While many graduating seniors plan to pack up their cars and drive to college in the fall, a few will be pulling out their passports and hopping on a flight overseas to attend their colleges of choice.
Seniors Daniel Congbalay and Zac Kurtz are two students who plan to take this trip overseas. Congbalay plans to attend the University of St Andrews in Scotland and Kurtz plans to attend Lakeland College in Japan.
When looking for the right college, Kurtz searched through the website of the Japanese Embassy in the United States for an English speaking college in Japan. Kurtz said that Lakeland College had the most reasonable requirements and decided to apply.
Unlike Kurtz, who knew he wanted to go to college outside of the country since he was 10 years old, Congbalay said he never imagined he would be going to college abroad.
Congbalay had heard about the University of St Andrews from a couple of people before he decided to look into it. After communicating with admissions officer Beth Shotton, she and Congbalay met in Caribou Coffee. And the more they talked, the more he became interested in the school.
While Congbalay said he was quite certain the University of St Andrews was the right school for him after talking to Shotton, he visited the school in February before making the final decision. Immediately after taking the tour in the morning, he asked the faculty in the admissions office if he could accept his offer right then and there. A piece of printer paper exchanged hands and after writing a short note, dating and signing the page, his enrollment was formally acknowledged.
Once at college, Congbalay plans on studying management and economics. Looking into the future, Congbalay sees his college plan to go abroad as an advantage.
“I love doing jump-start projects and other sort of like entrepreneurial type things, so when you work with people from all over the world it’s really, really easy to globalize,” Congbalay said.
According to Congbalay, flights within Europe are very affordable. While attending college, he plans to use this opportunity to visit multiple countries within Europe, staying at youth hostels.

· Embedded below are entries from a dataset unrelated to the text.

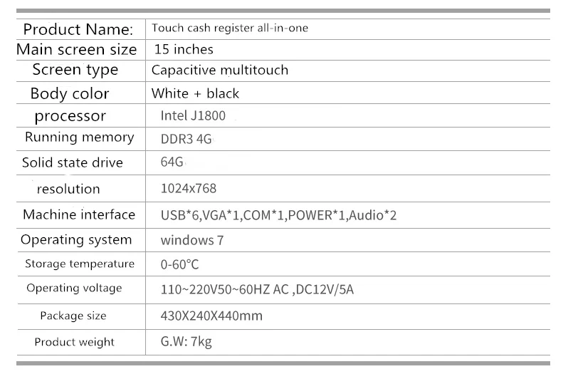Viewport: 573px width, 374px height.
Task: Click the USB*6,VGA*1 interface list
Action: click(279, 214)
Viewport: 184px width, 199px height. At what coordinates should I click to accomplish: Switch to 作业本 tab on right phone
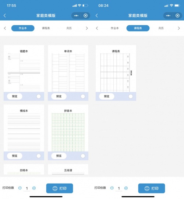click(x=115, y=28)
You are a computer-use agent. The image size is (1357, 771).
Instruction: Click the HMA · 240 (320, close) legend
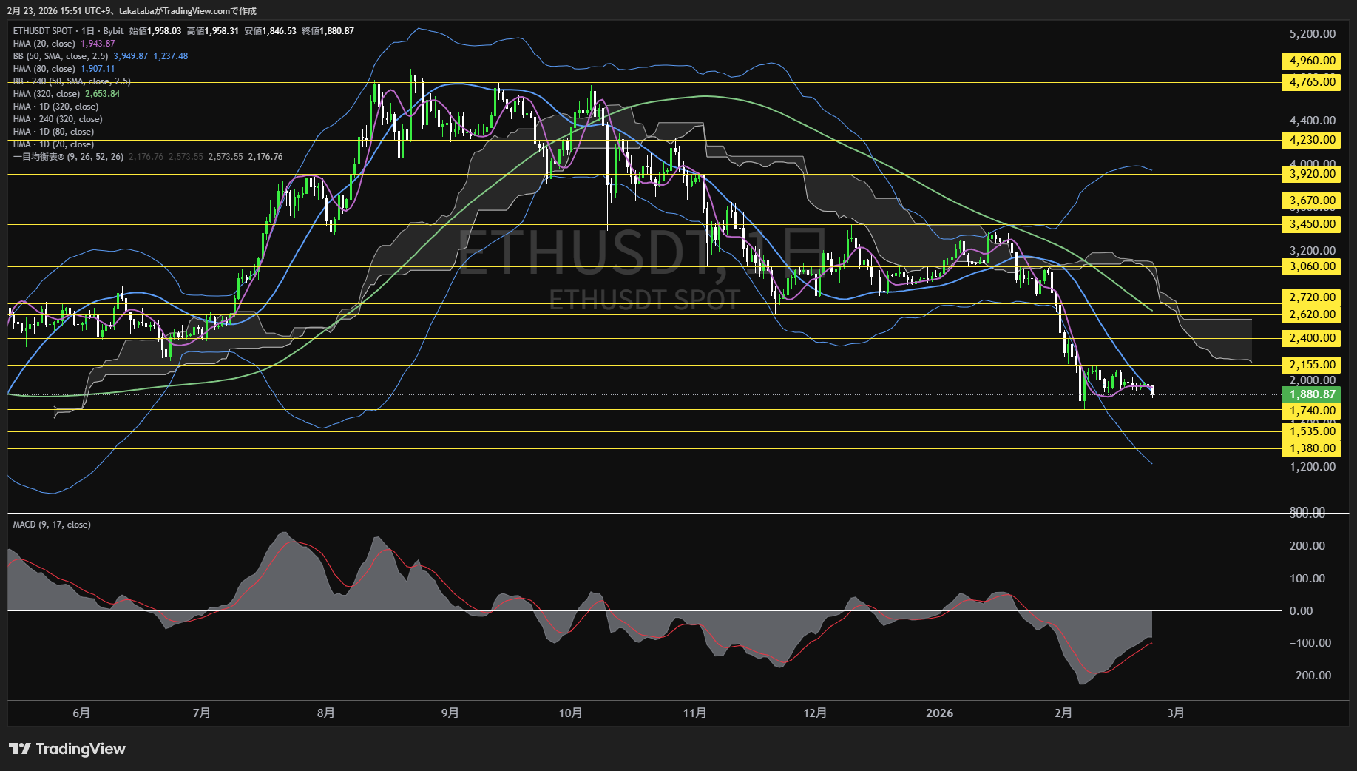[x=58, y=119]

In Japan, Kurtz plans to study education, linguistics and possibly early childhood education. After graduating from college, Kurtz plans to “country hop” and teach in various countries all over the world. Much like Congbalay, Kurtz feels he will have an advantage within his area of study because he will be able to learn a lot more about different teaching methodologies in different countries.

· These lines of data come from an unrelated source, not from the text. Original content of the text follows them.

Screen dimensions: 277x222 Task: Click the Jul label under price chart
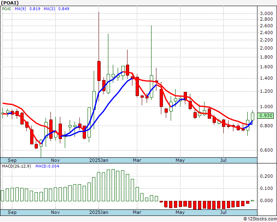pyautogui.click(x=223, y=160)
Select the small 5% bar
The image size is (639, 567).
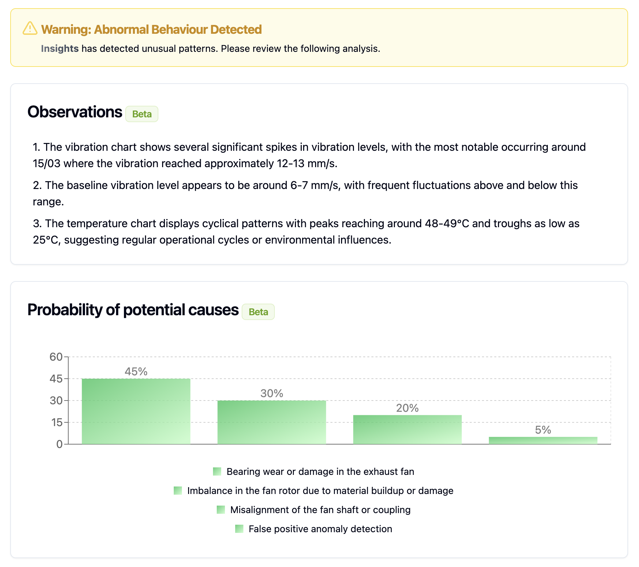click(x=543, y=440)
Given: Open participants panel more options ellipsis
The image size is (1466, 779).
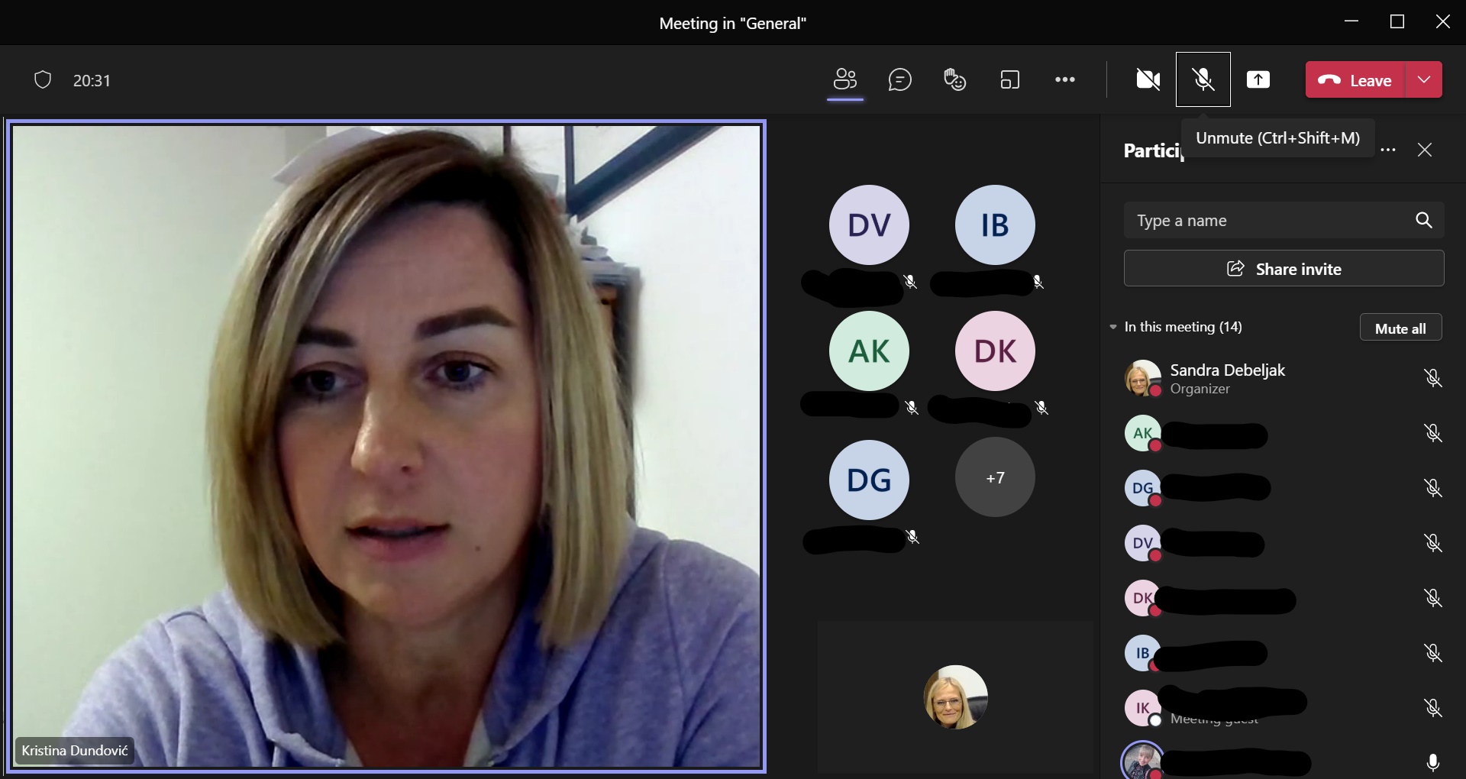Looking at the screenshot, I should tap(1388, 150).
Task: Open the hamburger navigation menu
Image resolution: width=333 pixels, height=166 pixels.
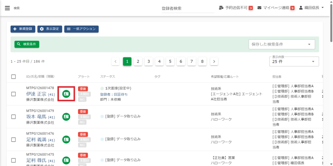Action: pos(7,8)
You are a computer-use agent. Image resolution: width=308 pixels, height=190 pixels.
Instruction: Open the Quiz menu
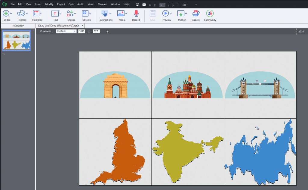71,5
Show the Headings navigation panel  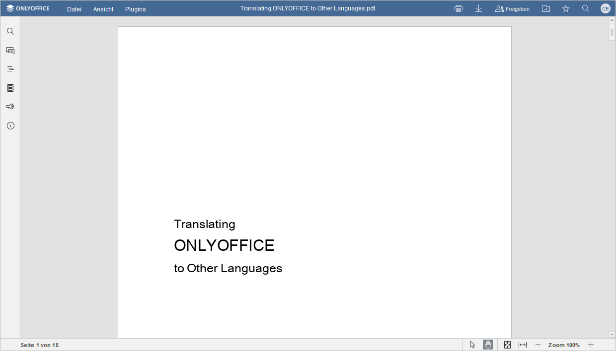click(10, 69)
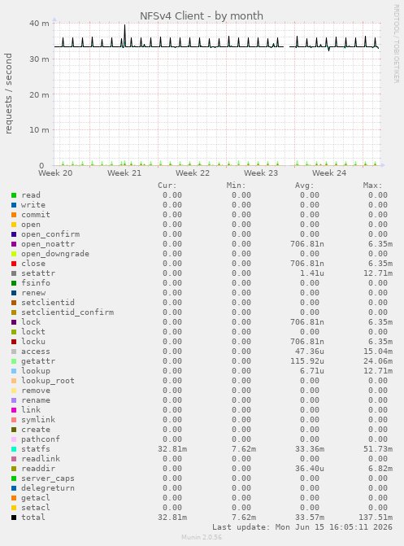Click the RRDTOOL / TOBI OETIKER watermark
This screenshot has width=404, height=546.
coord(397,43)
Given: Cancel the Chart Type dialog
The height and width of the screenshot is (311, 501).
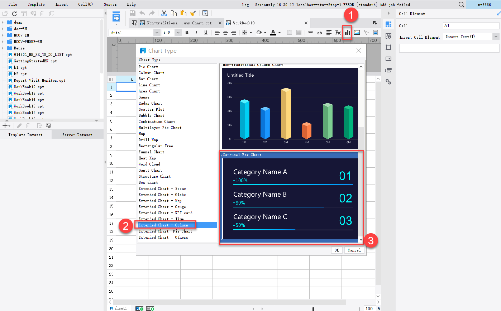Looking at the screenshot, I should click(354, 250).
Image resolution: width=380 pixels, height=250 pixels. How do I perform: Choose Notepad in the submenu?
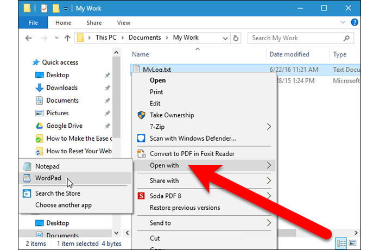tap(47, 166)
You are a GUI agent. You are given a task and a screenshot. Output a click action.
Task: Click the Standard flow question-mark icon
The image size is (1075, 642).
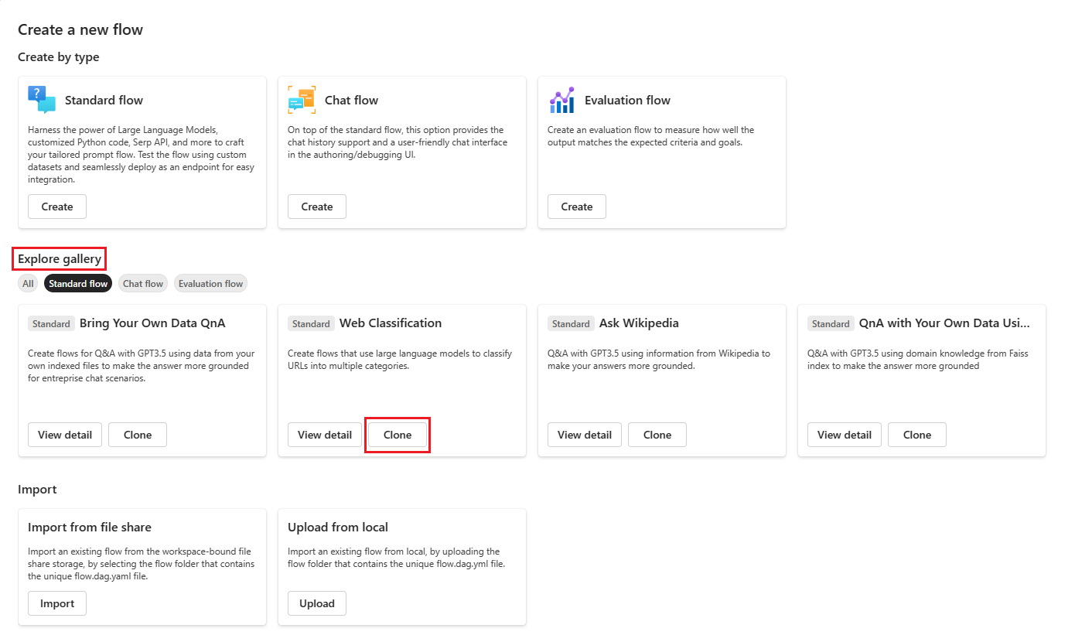(42, 100)
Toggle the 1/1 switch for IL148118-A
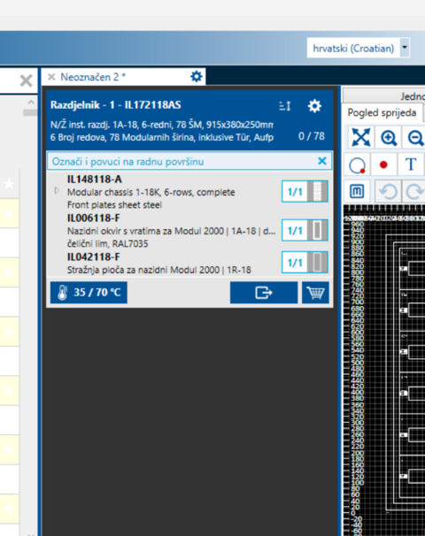This screenshot has height=536, width=425. [x=305, y=191]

According to guidance counselor Margaret Sullivan, one of the benefits of going to college abroad is being able to gain a sense of self-advocacy.
“You truly learn how to stand on your own two feet and assimilate yourself into different cultural experiences and cultural norms,” Sullivan said.

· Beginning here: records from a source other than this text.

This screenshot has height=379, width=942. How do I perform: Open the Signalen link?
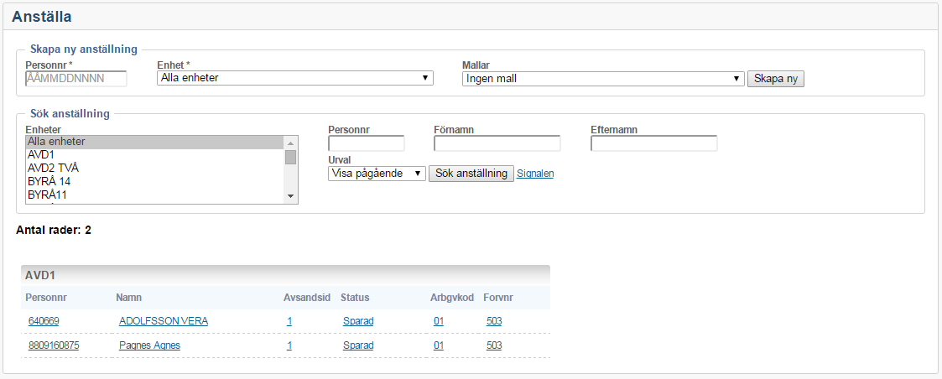pyautogui.click(x=535, y=174)
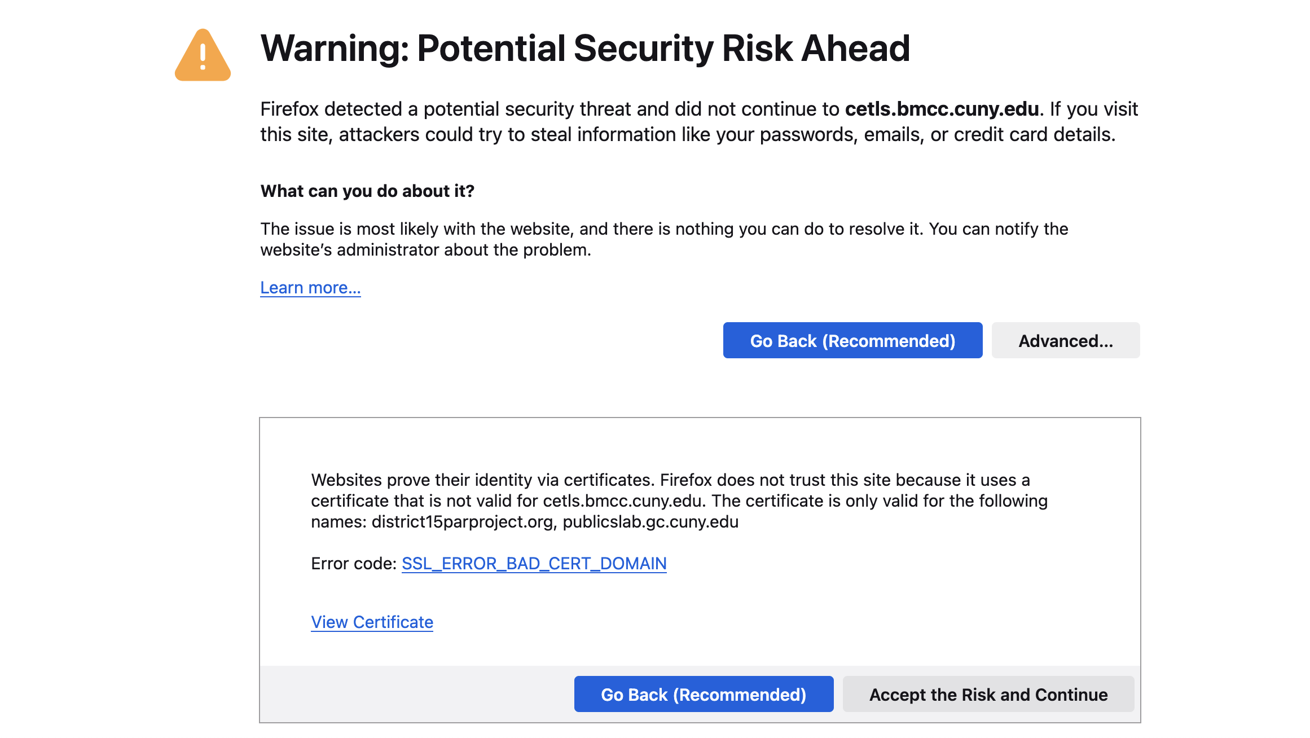
Task: Click cetls.bmcc.cuny.edu in the certificate explanation text
Action: 622,501
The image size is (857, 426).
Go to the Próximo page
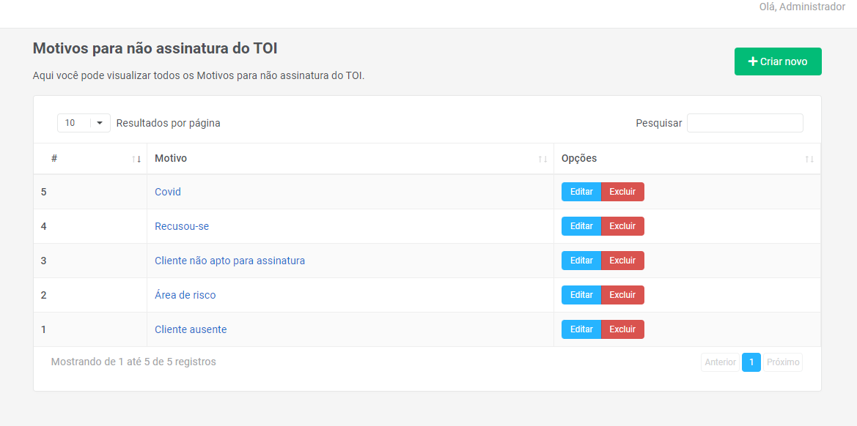click(x=783, y=362)
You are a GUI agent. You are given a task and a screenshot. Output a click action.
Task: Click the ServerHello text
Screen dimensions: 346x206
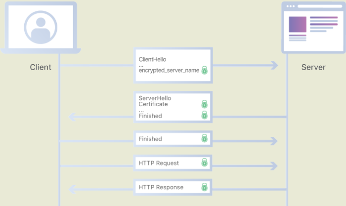pyautogui.click(x=155, y=98)
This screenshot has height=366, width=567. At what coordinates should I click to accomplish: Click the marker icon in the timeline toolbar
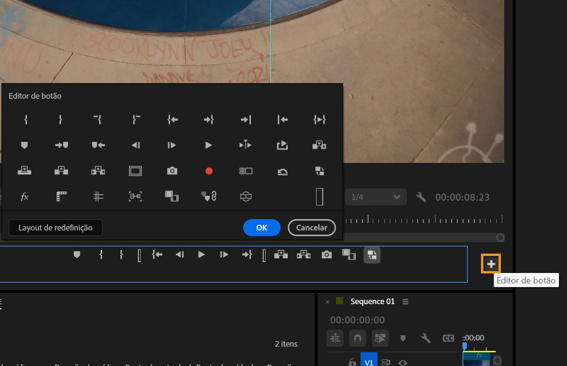coord(403,338)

Kurtz noted that he is most excited for the independence that college will offer.
“I’m just being thrust into a new country,” said Kurtz. “I only speak the language conversationally and I get to decide everything.”
Unlike most students who typically learn a language in a classroom setting, Kurtz taught himself to speak Japanese.
“For a while I was in a stalemate and I had the typical language learner’s problem where you only learn a language here and there and then you complain that you’re not learning it,” said Kurtz. “I got a huge motivational kick…from a polyglot named Benny Lewis who is on his 19th language. He released a book called, ‘Fluent in 3 Months,’ which is about natural methodologies to learning a language and that just motivated me to start learning it faster. So, I spent … a good four months of actually studying and I can hold a two or three hour conversation.”
While he is excited for this “plight of independence,” Kurtz is nervous about it, too because he said cannot just call a parent and ask for their help if he loses something like his wallet.
Even though he will be far from home, Congbalay said he was not nervous about the distance.
“A flight is a flight,” said Congbalay. “Once you get out of driving range, whether you’re in California or somewhere else, it’s the same thing.”
As a guidance counselor, Sullivan also recognizes some of the drawbacks that may come with going to college overseas. She advises that the student pays very close attention to his or her career goals because various jobs may require different types of licenses that may or may not be available depending on the country.
After studying abroad in Austria for a year, Sullivan realized that learning a new language, navigating around a completely different place and having the opportunity to meet new people were all critical components of her own personal education.
“You really don’t know anything about anywhere in the world until you go there,” said Kurtz. “It increases your overall sense of empathy and awareness.”